3 - The authorization order referred to in the preceding article shall also allow the prompt transmission of the communication to the requesting State, to the extent permitted under agreements, treaties or international conventions on the basis of which the request was made.
4 - Paragraph 1 hereof applies, duly adapted, to requests made by Portuguese judicial authorities.
CHAPTER V
Final and transitional provisions
Article 27
Territorial application of Portuguese criminal law and jurisdiction of Portuguese courts
1 - In addition to provisions in the Criminal Code on territorial application of Portuguese criminal law, and unless otherwise provided for in international treaties or conventions, for the purposes hereof, Portuguese criminal law shall also apply to facts:
a) Committed by Portuguese nationals, to whom criminal rules of any other State do not apply;
b) Committed to the advantage of legal persons with headquarters in Portuguese territory;
c) Physically committed in Portuguese territory, even if focusing on computer systems located abroad; or
d) Focusing on computer systems located on Portuguese territory, regardless of where the facts were physically committed.
2 - Where on the basis of the applicability of the Portuguese criminal law, both Portuguese courts and courts of another Member State of the European Union claim jurisdiction over a criminal offence established in accordance with this Law, and both courts may start or continue prosecution on the basis of the same facts, the competent judicial authority shall resort to bodies and mechanisms established within the European Union to facilitate cooperation between judicial authorities of Member States and coordination of respective actions, with a view to deciding which of the two States will start or continue prosecution against infringers, in order to centralise prosecution within only one of them.
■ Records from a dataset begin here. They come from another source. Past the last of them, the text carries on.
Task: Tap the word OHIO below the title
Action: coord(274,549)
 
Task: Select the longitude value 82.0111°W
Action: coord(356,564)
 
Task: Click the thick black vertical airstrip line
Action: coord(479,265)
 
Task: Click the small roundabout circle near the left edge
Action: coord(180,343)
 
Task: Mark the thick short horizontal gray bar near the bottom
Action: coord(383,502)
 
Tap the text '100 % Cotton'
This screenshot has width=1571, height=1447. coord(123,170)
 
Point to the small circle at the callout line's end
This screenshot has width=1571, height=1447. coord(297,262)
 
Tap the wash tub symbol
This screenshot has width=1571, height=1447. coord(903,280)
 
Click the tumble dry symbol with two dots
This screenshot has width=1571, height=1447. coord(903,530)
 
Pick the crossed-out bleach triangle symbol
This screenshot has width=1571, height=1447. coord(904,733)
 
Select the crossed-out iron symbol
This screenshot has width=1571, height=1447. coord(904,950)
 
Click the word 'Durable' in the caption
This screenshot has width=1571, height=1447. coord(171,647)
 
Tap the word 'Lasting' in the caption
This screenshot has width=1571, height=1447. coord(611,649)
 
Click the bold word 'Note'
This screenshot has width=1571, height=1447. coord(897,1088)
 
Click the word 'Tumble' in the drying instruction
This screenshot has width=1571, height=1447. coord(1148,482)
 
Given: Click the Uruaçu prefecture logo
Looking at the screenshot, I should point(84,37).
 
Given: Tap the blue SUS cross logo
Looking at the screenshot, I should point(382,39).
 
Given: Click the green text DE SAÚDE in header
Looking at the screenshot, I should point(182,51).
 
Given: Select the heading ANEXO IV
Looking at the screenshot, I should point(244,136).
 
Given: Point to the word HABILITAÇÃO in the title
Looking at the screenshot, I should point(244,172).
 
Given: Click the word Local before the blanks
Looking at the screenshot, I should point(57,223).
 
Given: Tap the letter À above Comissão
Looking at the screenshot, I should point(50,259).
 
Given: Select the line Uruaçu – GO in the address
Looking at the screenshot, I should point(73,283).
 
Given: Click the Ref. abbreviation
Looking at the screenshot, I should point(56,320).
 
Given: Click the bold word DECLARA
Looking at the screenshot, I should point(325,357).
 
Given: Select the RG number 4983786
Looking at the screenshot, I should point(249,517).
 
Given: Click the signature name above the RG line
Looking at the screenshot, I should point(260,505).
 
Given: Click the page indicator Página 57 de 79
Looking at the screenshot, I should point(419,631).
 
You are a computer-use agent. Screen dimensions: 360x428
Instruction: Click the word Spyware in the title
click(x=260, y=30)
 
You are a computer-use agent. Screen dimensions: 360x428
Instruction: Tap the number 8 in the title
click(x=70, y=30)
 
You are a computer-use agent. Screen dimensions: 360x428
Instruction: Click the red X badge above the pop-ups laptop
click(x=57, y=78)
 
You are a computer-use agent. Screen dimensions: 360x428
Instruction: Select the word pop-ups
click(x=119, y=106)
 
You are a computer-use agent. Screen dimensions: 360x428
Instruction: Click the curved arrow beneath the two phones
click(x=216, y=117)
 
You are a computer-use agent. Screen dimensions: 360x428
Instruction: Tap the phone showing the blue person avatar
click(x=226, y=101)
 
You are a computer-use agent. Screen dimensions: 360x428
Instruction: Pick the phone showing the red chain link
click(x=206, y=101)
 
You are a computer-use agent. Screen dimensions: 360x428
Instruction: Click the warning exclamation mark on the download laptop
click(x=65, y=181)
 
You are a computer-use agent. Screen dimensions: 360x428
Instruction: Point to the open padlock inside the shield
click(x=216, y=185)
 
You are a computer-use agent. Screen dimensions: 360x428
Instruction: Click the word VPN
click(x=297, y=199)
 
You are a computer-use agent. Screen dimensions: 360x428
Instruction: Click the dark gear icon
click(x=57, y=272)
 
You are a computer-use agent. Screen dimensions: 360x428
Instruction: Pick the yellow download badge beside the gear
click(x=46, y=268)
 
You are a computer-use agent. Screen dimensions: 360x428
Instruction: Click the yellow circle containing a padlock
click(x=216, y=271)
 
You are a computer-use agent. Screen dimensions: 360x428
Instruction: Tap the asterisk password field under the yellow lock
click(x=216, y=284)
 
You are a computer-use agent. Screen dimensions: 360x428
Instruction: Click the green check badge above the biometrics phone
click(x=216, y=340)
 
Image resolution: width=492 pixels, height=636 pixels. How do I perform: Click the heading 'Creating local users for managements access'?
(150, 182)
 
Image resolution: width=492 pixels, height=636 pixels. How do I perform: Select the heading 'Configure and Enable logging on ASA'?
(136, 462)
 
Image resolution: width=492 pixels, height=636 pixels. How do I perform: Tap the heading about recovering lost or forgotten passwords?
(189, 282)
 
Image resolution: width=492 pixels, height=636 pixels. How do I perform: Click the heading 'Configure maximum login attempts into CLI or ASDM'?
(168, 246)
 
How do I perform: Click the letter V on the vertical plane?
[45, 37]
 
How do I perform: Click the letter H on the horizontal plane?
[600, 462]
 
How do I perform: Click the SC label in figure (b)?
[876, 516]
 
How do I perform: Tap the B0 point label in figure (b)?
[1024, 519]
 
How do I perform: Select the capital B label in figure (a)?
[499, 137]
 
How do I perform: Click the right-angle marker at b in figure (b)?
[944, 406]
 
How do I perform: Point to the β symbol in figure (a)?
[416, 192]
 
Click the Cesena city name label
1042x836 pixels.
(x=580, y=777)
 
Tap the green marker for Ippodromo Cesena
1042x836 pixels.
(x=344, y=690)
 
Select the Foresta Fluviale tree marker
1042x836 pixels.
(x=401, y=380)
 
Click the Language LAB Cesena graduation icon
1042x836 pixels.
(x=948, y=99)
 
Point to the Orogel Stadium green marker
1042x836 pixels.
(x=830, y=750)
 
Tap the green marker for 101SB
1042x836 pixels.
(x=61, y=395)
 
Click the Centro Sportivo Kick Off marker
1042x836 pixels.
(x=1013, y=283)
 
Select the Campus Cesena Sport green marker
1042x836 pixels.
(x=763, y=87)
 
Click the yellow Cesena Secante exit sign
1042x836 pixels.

3 - The decision to accept or to transfer jurisdiction shall be taken by the competent judicial authority, taking into consideration, in turn, the following elements:
a) The place where the infringement was committed;
b) The nationality of the infringer;
c) The place where the infringer was found.
4 - To criminal offences provided for herein shall apply general rules on court jurisdiction provided for in the Criminal Procedure Code.
5 - Where there is any doubt concerning court jurisdiction, namely where the place where the infringer acted does not correspond to the site of installation of the computer system concerned, jurisdiction shall lie with the court where facts were first reported.
Article 28
Applicable general regime
With regard to all matters which are not contrary hereto, to criminal offences, procedural measures and international cooperation in criminal matters provided for herein shall apply, respectively, the provisions of the Criminal Code, Criminal Procedure Code and Law number 144/99, of 31 August.
Article 29
Competence of the Polícia Judiciária for international cooperation
Powers granted to the Polícia Judiciária for the purpose of international cooperation shall be undertaken by the organisational unit responsible for the investigation of criminal offences provided for herein.
Article 30
Protection of personal data
The processing of personal data pursuant hereto shall comply with Law number 67/98, of 26 October, and in case of infringement, provisions in chapter VI thereof shall apply.
Article 31
Repealing provision
Law number 109/91, of 17 August, is hereby repealed.
Article 32
Entry into force
This law shall enter into force 30 days following its publication.
Approved in 23 July 2009.
The President of the Assembly of the Republic, Jaime Gama.
Promulgated on 29 August 2009.
Let it be published.
The President of the Republic, ANÍBAL CAVACO SILVA.
Counter-signed on 31 August 2009.
The Prime Minister, José Sócrates Carvalho Pinto de Sousa.